World AIDS Day, an annual Dec. 1 event, works to raise awareness worldwide about the virus, UW Health Rep. Allison Meier said, adding the issue of awareness continues to be important on campus as a Madison issue.
According to Meier, the campus events are significant for UW students because the AIDS virus is a prevalent problem in the Madison community, and particularly affects young people.
“The main thing is to build awareness,” Meier said. “People don’t think AIDS is a problem anymore, but it is.”
Meier added there is a stigma around the disease. People don’t want others to know they have AIDS, and because of this there are so many people that don’t get into care, she said.
Sarah Affeldt, another UW Health representative agreed, reiterating that for a lot of the world, the AIDS crisis is not over.
As one of several events held on campus in honor of World AIDS Day, the Wisconsin Union Directorate Film Committee and the UW Health HIV/AIDS Comprehensive Care Program teamed up to offer a film screening and panel discussion Saturday.
WUD Film Committee Director Rayna Christman said the committee screens a film as part of their contribution to World AIDS Day every year.

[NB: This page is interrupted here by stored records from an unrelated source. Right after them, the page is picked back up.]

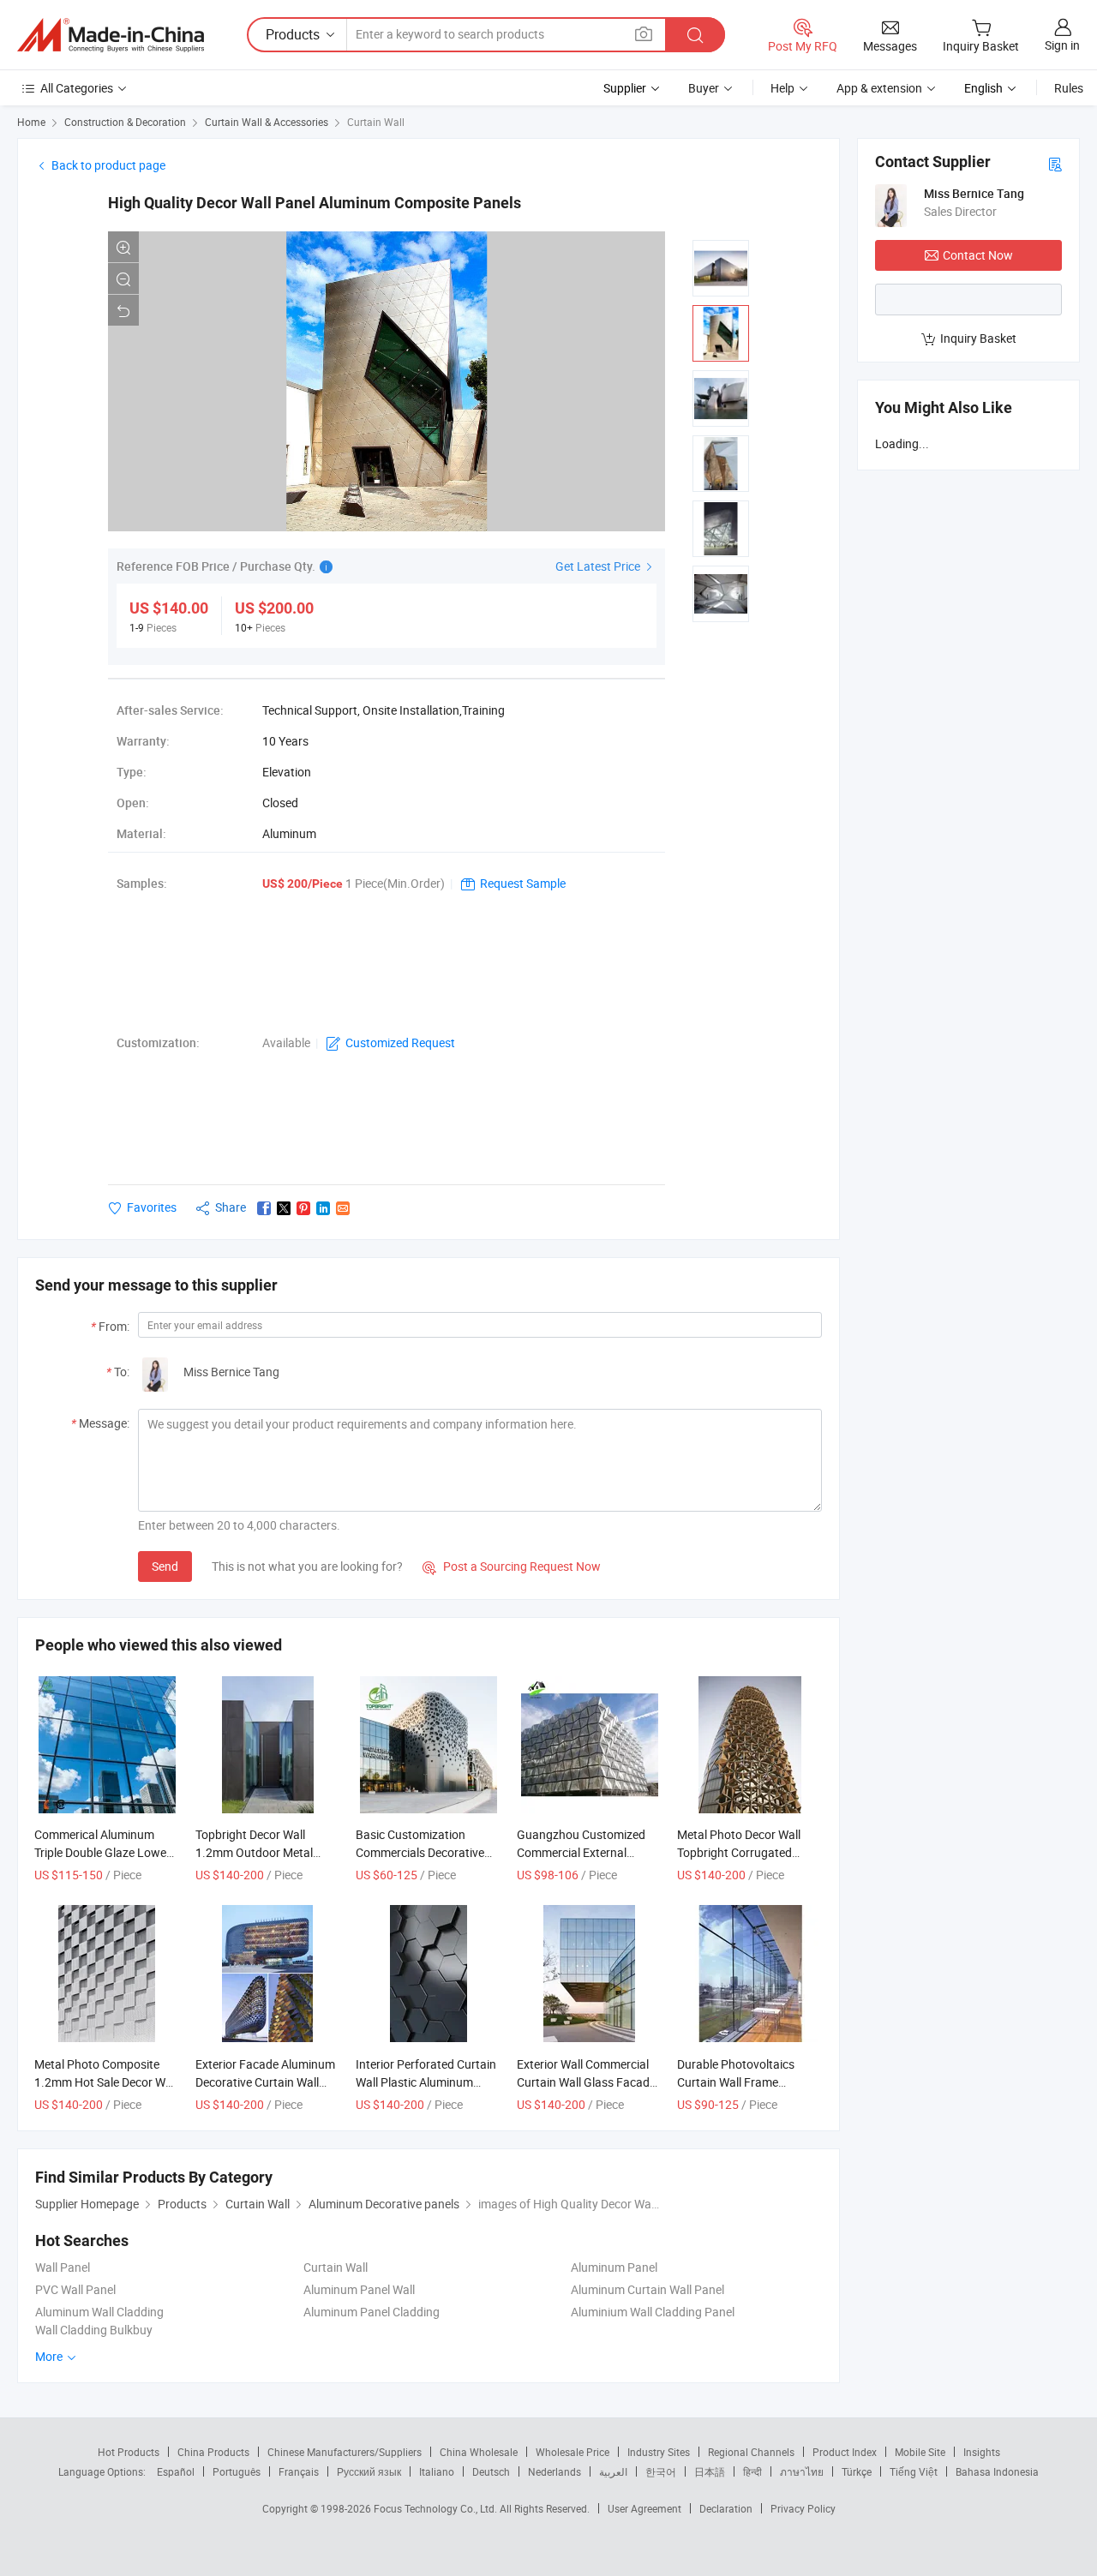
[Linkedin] (323, 1208)
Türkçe (857, 2471)
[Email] (343, 1208)
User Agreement (644, 2508)
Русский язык (369, 2471)
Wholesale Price (572, 2452)
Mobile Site (920, 2452)
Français (299, 2471)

This year WUD screened “How to Survive a Plague,” as it was the latest documentary released regarding AIDS, Christman said.
The panel discussion that followed the film featured several representatives from the UW Health HIV/AIDS Comprehensive Care Program and several of the patients they treat. The panelists spoke about the work being done and the problems care specialists and AIDS patients face.
According to Christman, although WUD Film typically only shows films, it wanted to offer a panel afterward for this particular event in order to create dialogue with the group and the audience.
The screening was the second time this semester WUD Film had shown the documentary; they had screened it previously during the Reel Love Film Festival, Christman said.
Christman, who was happy to show the documentary for its “great message,” said the involvement of the discussion panel and activist groups was incredibly effective and important to the event.
While the event conflicted with the Big Ten Football Championship Game, there were still plenty of students in the audience, as well as some UW professors, Christman added.
According to Affeldt, who said she was happy with turnout, an HIV-related event can have difficulty with attendance because a lot of people “don’t want to be associated with it because of the stigma.”
Meier found the film screening to be a positive addition to the World AIDS Day programming and said UW Health would like to continue to work with campus groups to hold more World AIDS Day events in the future.
“We were glad we could have the movie here,” Meier said. “We want to further education about the AIDS virus on campus.”
Campus World AIDS Day events will continue Dec. 7 with a Dance Marathon in Memorial Union.